Double Condemnity 

Michael Moore’s exposé of the health-insurance racket drives the needle home

Sicko—Michael Moore’s blistering new broadside against the health-insurance industry, and his first film since the blockbuster success of Fahrenheit 9/11—may be the least amusing and artful of his agit-pop documentaries.
It would have seemed unimaginable 30 years ago, when SNL’s “Weekend Update” was a blast of topical irreverence instead of an institution, but people are pretty comfortable now getting their news from comedy. (In the age of YouTube clips of sports-desk bloopers and celebrity slip-ups, we’re already used to getting comedy from news.) Part of it is a simple desire for someone to filter the daily bombardment of information; part of it is how desperately people want to confirm the readings of their bullshit detectors. Hence the exploding appeal of Jon Stewart’s what-is-this-crap deadpan, or Stephen Colbert’s Alice in Wonderland up-is-down shtick—the decade of doublespeak personified.

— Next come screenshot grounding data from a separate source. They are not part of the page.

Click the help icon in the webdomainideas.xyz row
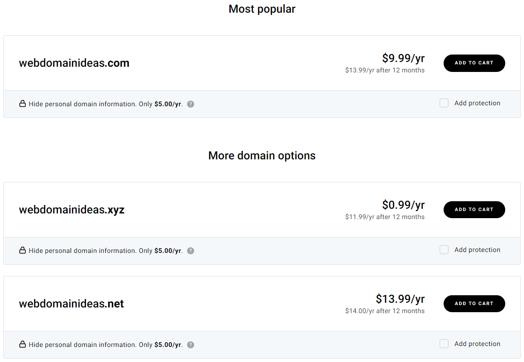Screen dimensions: 524x362 (x=190, y=251)
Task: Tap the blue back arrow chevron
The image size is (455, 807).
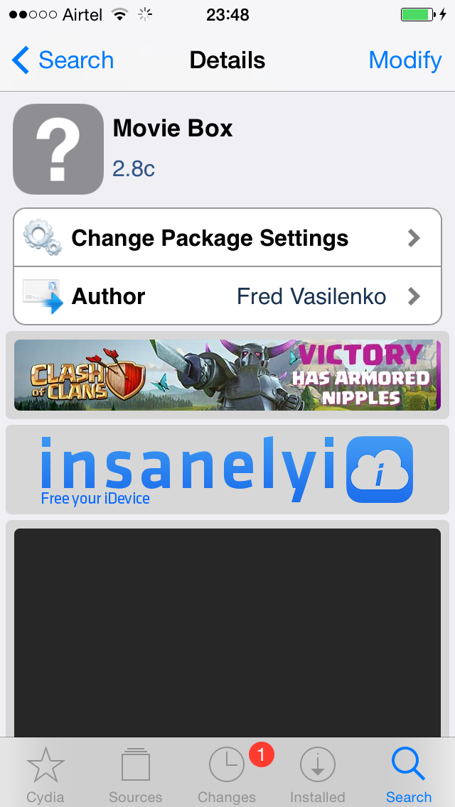Action: 20,60
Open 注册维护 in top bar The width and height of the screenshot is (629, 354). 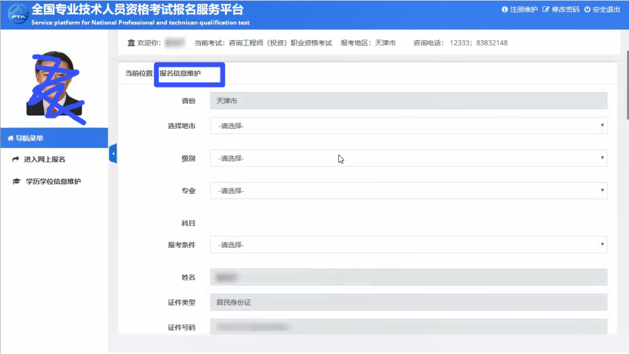[520, 10]
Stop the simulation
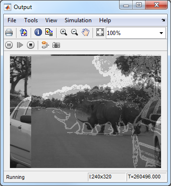 click(x=31, y=45)
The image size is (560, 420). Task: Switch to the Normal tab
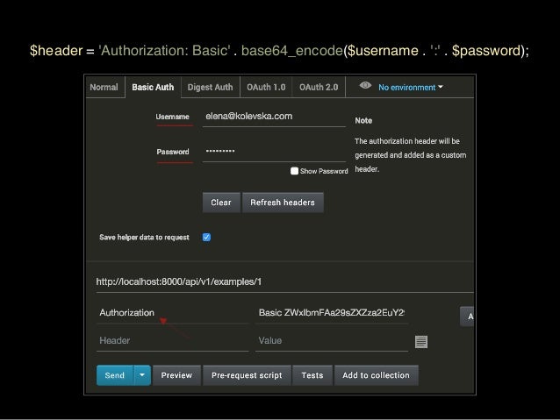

Michael Moore didn’t invent this grey zone where muckraking blurs into yuk-making. But nobody inhabits it more comfortably, or plays its angles so effectively. In its portrait of the ravaging effects of corporate abdication, Moore’s 1989 doc Roger & Me today looks not only pertinent but prescient, as outsourcing threatens to create a permanent American underclass. But Moore’s lasting impact may be in creating a model for activist documockery as a weapon—the template for purposefully slanted films such as Outfoxed and America: From Freedom to Fascism that advance their agendas through snark attack. Men will listen to anything if they think it’s foreplay, Susan Sarandon’s sexpot says in Bull Durham; the lesson of these docs is that audiences will listen to anything if they think it’s entertainment.

On that score, Sicko—Moore’s blistering new broadside against the health-insurance industry, and his first film since the blockbuster success of Fahrenheit 9/11—may be the least amusing and artful of his agit-pop documentaries. If laughter is the best medicine, Moore prescribes it here in doses that wouldn’t trouble the chintziest HMO. Goofy horror-movie stingers, clips from Soviet musicals and ironically deployed pop songs—e.g., President Bush selling out to the industrial health complex over Willy Wonka’s “I’ve Got a Golden Ticket”—come off as forced, even desperate attempts at levity.

What Sicko lacks in mirth, though, it makes up in wrath. And no wonder: try maintaining a funnyman’s poise in the face of what Moore reports. Some of it simply needs no embellishment, like the man who saws off the tips of his fingers on a table saw, only to have his cost-conscious hospital ask him which he wants reattached: the middle finger for $60,000, or the ring finger for $12,000. (It would have been worth the $60K just to use that middle finger.) Some is merely too infuriating—like the South Central L.A. hospital that turned away an 18-month-old toddler near cardiac arrest, hastening her death.

The outrage generated by these stories drives the movie, an epic dismantling of a thoroughly corrupt system that extends from legislators (labeled, in one effective gag, by lobbyist contributions that trail them across the screen like little thunderclouds) to insurance providers such as Kaiser Permanente, CIGNA or Humana, which rewards medical directors for refusing claims on flimsy pretexts. If you were denied for some piddling technicality, a former insurance-company hitman tells Moore, you didn’t just fall through the cracks: “Somebody made that crack and swept you toward it.” From there, it’s just a short trip to the dustbin—like the patient caught on surveillance footage who can’t pay and is rewarded with a free cab ride to Skid Row, where she’s dumped barefoot and in a hospital gown.

For anyone who pays exorbitant rates with high deductibles for health insurance, or who has faced the bureaucratic nightmare of a disputed claim—which limits Moore’s audience to roughly 250 million Americans—Sicko is extremely satisfying. Global in its optimism, bipartisan in its fury (Hillary Clinton gets tagged as a sell-out and a pawn), it’s the most revolutionary of his films in that it aims to unite the entire populace into an active coalition. “Hopeless people don’t vote” is the movie’s rallying cry, and the director appeals to nationalist pride by challenging the old yap about the evils of socialized medicine in Canada, England and the dreaded France.

Less polarizing and more calculatedly populist than Moore’s recent docs, Sicko downplays the director-star’s presence for the cause. But his scruffy Columbo act remains a vehicle for positive change, however mixed up it is in his own self-aggrandizement. His closing gambit—paying off an anti-Moore critic’s medical expenses “anonymously”—is a smarmy gesture that nonetheless makes someone’s life significantly better. And as aggravating as Moore’s little-guy grandstanding gets, he’s cleverly positioned himself as a conduit for mass dissatisfaction. By making himself a celebrity and making his impact felt in opening-weekend box office, he’s insured (heh heh) that the inequities of health care will land on the nation’s news agenda. That’s entertainment.